I am trying to connect an Apple iBook to a Gentoo Linux machine.  The Linux machines has exported an NFS directory called /hdb/share.  I want to be able to mount that directory via the NFS protocol from the iBook at /Share.  I have downloaded and installed the NFS Manager, however, I am having some problems.

As I stated, I just want to use the iBook as a client.  When I try to unlock the settings (by clicking the unlock icon in the lower left), I am prompted for a root passwd.  I know a fair amount of *nix, but am not as familiar with mac specific networking.  Also, the iBook belongs to the g/f, and she is unsure also (ie when prompted for an administrators password she knows what that is, but not this one).  It also states something to the effect that "usernames and passwords in this domain may be different from that of the local machine".

How do I determine the root passwd for the "/" domain?  She doesn't know it and the only time she does administrative tasks is as her normal user.

At the same time, is there an easy way to just log in as root so I don't have to keep entering passwds, especially in the CLI?

Thanks alot for any suggestions you might have.


----------



## symphonix (Jun 1, 2003)

By default, Mac OS X does not HAVE a root password. A root account is available, but no provision is made (with a standard install) for logging in. This is easily fixed.

To set a root password, do this.
- Open a Terminal.
- Type "sudo passwd root"
- You'll be prompted for your administrator (user) password.
- Then, you'll be prompted to enter and verify a password to use for root. I'd suggest a really tough one, because you're not going to be using it much anyway.

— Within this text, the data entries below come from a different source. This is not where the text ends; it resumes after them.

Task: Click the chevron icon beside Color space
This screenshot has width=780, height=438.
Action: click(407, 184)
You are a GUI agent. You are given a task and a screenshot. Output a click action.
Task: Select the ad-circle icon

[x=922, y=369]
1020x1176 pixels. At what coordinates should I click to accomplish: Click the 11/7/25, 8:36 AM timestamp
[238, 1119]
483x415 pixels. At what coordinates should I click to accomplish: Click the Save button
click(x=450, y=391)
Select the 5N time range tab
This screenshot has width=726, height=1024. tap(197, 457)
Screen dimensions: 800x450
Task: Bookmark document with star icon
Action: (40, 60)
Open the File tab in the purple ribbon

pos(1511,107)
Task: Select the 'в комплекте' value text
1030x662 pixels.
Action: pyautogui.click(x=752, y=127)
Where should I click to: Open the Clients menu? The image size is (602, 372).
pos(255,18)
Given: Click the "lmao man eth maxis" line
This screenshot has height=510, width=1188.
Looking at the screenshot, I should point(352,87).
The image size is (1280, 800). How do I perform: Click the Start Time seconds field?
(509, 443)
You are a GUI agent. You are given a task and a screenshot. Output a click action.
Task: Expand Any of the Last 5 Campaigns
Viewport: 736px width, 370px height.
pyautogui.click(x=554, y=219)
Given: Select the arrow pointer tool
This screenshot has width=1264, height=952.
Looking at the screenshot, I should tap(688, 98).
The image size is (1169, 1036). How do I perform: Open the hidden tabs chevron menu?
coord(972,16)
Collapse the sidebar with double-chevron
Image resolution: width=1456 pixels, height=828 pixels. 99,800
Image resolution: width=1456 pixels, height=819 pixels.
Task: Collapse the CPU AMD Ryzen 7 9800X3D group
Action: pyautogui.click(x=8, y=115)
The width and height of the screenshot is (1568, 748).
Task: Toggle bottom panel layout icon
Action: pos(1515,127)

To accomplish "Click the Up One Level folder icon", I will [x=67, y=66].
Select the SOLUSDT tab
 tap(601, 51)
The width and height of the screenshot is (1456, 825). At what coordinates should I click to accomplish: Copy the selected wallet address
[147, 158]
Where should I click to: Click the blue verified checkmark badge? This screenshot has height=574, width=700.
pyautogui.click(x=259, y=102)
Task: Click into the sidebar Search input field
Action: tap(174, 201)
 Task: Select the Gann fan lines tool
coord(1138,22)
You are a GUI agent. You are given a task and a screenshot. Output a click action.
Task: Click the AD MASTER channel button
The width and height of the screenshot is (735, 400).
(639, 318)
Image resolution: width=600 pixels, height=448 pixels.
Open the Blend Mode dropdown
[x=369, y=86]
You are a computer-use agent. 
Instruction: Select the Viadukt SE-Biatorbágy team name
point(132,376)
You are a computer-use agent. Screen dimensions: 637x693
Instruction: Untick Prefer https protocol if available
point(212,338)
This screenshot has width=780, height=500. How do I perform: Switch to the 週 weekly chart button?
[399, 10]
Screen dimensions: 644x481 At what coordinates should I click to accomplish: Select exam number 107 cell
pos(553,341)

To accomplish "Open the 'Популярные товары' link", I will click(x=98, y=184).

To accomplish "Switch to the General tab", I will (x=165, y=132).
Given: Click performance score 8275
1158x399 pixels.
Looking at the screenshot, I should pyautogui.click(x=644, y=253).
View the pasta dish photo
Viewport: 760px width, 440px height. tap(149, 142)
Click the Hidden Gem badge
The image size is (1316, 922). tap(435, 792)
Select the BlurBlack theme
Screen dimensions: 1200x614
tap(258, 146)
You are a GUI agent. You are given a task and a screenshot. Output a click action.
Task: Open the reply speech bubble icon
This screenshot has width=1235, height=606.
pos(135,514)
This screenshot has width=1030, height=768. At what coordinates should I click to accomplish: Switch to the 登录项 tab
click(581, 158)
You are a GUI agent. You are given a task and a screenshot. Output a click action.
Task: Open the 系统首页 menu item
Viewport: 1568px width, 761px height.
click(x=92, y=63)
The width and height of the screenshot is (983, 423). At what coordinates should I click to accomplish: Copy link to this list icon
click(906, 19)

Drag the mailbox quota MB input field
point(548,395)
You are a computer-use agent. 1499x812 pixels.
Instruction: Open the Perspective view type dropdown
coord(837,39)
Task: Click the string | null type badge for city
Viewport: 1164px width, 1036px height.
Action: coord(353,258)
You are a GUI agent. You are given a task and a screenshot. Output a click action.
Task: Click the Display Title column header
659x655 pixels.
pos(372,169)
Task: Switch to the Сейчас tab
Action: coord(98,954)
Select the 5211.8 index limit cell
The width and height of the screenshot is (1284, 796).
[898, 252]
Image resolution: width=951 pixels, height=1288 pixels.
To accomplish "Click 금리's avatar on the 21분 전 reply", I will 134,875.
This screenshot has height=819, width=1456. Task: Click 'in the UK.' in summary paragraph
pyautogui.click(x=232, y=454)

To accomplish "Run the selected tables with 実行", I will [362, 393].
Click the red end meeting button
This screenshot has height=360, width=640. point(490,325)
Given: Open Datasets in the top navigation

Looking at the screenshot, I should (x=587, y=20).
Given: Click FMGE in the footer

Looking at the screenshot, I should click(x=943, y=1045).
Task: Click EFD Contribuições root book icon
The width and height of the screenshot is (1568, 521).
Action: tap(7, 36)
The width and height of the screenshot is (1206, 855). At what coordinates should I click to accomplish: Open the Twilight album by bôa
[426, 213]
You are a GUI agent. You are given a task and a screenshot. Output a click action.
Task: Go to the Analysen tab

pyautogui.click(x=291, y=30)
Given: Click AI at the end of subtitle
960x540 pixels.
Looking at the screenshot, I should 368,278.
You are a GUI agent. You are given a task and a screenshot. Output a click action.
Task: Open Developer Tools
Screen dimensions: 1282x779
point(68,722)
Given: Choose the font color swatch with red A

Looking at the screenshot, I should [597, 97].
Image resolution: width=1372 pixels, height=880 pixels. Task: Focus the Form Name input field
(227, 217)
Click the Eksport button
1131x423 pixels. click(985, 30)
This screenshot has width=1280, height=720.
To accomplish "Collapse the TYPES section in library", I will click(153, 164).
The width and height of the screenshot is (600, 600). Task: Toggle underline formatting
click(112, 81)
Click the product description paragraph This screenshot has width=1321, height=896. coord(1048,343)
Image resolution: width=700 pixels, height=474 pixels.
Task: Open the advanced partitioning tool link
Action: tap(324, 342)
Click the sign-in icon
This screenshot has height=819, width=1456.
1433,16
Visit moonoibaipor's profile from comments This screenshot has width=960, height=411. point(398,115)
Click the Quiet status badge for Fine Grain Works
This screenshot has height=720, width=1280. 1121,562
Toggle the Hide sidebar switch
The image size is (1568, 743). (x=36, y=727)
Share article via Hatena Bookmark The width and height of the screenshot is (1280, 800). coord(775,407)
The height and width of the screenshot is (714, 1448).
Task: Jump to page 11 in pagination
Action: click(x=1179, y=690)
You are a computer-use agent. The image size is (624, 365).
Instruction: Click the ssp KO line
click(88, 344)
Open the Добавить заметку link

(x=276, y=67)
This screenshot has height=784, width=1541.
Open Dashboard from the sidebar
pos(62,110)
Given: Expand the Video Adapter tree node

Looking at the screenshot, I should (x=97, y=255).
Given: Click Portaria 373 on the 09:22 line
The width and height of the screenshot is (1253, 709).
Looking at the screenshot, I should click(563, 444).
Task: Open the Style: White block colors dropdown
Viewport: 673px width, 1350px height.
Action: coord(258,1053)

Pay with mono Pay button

Once you've done this, you will have a root password. You will also find that you can log in as root,  but you really don't want to. Why? Firstly, because you'll still be prompted for passwords for some operations; and you'll run the risk of making a mistake and really messing up your system.


----------



## osxunix (Jun 2, 2003)

Thanks alot.  Being a Linux user, as I'm sure alot of people on these boards also are, I am used to having a root account available to me whenever I want.  Thanks again for your informative response.


----------